To mention some of the praises the iPhone 7’s display got from DisplayMate, the agency stated that Apple’s latest smartphone’s screen “is the most color accurate display that we have ever measured. It is Visually Indistinguishable From Perfect, and is very likely considerably better than any mobile display, monitor, TV or UHD TV that you have.”
Speaking highly of the device’s display, DisplayMate wrote that iPhone 7’s display technology “breaks many display performance records,” citing its measured peak brightness as the highest of any smartphone tested by the firm, its “record-breaking contrast ratio” when compared with other smartphones with IPS LCD displays, exceptional viewing angles without visible color shifts and its commendable record low screen reflectance that’s comparably close to the 9.7-inch iPad Pro’s screen reflectance rating — the latter has anti-reflective coating.
Despite the impressive ratings the iPhone 7 display received, TechRadar maintained that it still cannot beat the Samsung Galaxy Note 7 display that earned the recognition of being “The Best Smartphone Display” from DisplayMate.

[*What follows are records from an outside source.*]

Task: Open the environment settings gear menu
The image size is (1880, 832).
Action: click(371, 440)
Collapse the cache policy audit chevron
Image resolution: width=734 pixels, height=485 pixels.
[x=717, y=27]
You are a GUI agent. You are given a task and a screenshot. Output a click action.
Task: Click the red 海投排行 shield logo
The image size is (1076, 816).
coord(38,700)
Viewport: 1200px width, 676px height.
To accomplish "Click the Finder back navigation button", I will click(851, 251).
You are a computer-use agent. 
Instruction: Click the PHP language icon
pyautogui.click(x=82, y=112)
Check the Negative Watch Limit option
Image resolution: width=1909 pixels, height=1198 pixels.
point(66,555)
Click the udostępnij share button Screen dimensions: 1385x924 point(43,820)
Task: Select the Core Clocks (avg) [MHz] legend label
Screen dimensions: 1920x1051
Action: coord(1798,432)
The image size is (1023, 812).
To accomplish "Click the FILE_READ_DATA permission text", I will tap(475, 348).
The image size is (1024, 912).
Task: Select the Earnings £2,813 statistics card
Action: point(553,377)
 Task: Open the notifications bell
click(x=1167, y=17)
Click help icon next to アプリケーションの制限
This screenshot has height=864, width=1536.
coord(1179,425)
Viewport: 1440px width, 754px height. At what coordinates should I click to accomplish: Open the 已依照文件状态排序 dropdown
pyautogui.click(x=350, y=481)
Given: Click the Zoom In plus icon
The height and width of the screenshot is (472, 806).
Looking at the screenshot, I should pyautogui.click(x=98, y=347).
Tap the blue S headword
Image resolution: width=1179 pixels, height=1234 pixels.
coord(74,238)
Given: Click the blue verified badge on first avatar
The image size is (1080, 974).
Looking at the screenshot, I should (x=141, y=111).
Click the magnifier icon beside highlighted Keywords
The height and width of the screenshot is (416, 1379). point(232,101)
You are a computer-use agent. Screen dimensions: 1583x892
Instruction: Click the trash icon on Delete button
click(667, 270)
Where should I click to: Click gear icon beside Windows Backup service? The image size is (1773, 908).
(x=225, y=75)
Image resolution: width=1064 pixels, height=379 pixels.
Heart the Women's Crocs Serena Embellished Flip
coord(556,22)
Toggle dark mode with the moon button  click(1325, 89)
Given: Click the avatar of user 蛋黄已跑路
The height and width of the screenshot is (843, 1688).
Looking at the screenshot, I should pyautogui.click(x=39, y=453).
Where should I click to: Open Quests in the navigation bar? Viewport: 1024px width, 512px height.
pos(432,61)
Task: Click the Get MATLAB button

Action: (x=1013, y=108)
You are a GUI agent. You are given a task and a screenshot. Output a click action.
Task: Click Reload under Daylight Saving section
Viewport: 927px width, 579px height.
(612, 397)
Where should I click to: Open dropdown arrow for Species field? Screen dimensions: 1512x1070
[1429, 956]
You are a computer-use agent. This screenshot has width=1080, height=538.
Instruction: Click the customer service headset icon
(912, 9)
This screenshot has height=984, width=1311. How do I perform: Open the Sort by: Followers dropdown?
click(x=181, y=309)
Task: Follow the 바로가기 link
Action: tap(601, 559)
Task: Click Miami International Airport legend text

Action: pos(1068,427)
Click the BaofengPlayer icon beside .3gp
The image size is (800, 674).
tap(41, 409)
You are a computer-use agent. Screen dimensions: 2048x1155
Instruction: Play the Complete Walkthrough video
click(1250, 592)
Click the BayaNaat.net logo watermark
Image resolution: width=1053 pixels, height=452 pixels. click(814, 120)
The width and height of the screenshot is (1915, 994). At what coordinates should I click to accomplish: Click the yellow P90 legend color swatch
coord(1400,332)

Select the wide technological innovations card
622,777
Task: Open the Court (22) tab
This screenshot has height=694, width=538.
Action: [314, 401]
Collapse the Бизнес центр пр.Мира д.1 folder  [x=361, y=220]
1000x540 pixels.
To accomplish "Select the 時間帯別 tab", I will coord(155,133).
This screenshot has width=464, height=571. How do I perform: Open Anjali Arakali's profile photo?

The main reason behind the Galaxy Note 7’s recognition is OLED technology.
“LCDs are a great cutting edge high performance display technology for Tablets to TVs, but for handheld Smartphones, OLED displays provide a number of significant advantages over LCDs including: being muck thinner, much lighter, with a much smaller bezel providing a near rimless design,” DisplayMate noted in its report, adding that OLED displays can be curved because of their flexibility, have faster response time, better viewing angles and can accommodate the always-on display mode.
TechRadar also pointed out that with the Note 7’s DCI-P3 color gamut, the phablet’s display is capable of showing accurate cinematic content. The tech site also noted that such feature makes it possible for Note 7 users to see the display of their handsets clearly while they are outdoors because its screen technology is designed to be extremely bright in high ambient lighting or in very bright conditions.
In comparing the iPhone 7 display with that of the Galaxy Note 7, Wired stated that the former is already dated technology, since every other flagship from the Cupertino giant’s rivals are already using OLED. The site noted that one may take a Galaxy S7, Note 7, Nexus 6P, Moto Z, LG G5 and a OnePlus 3, and it would be very apparent that LCD isn’t the mobile display for high-end smartphones anymore.
Furthermore, Wired pointed out that Apple could have already reached the limits of its LCD display technology for its mobile devices simply because no matter how the Cupertino giant make advancements with it, the LCD display technology could never provide the same efficiency as its OLED counterpart and it could never curve or flex just like how Samsung is taking advantage of the latter technology. Could this be the reason why Apple is rumored to be switching to OLED for the 10th anniversary iPhone? It’s too early to tell. For now, owners can enjoy their new iPhones with the assurance that what they have is the most advanced mobile LCD display for a smartphone to date.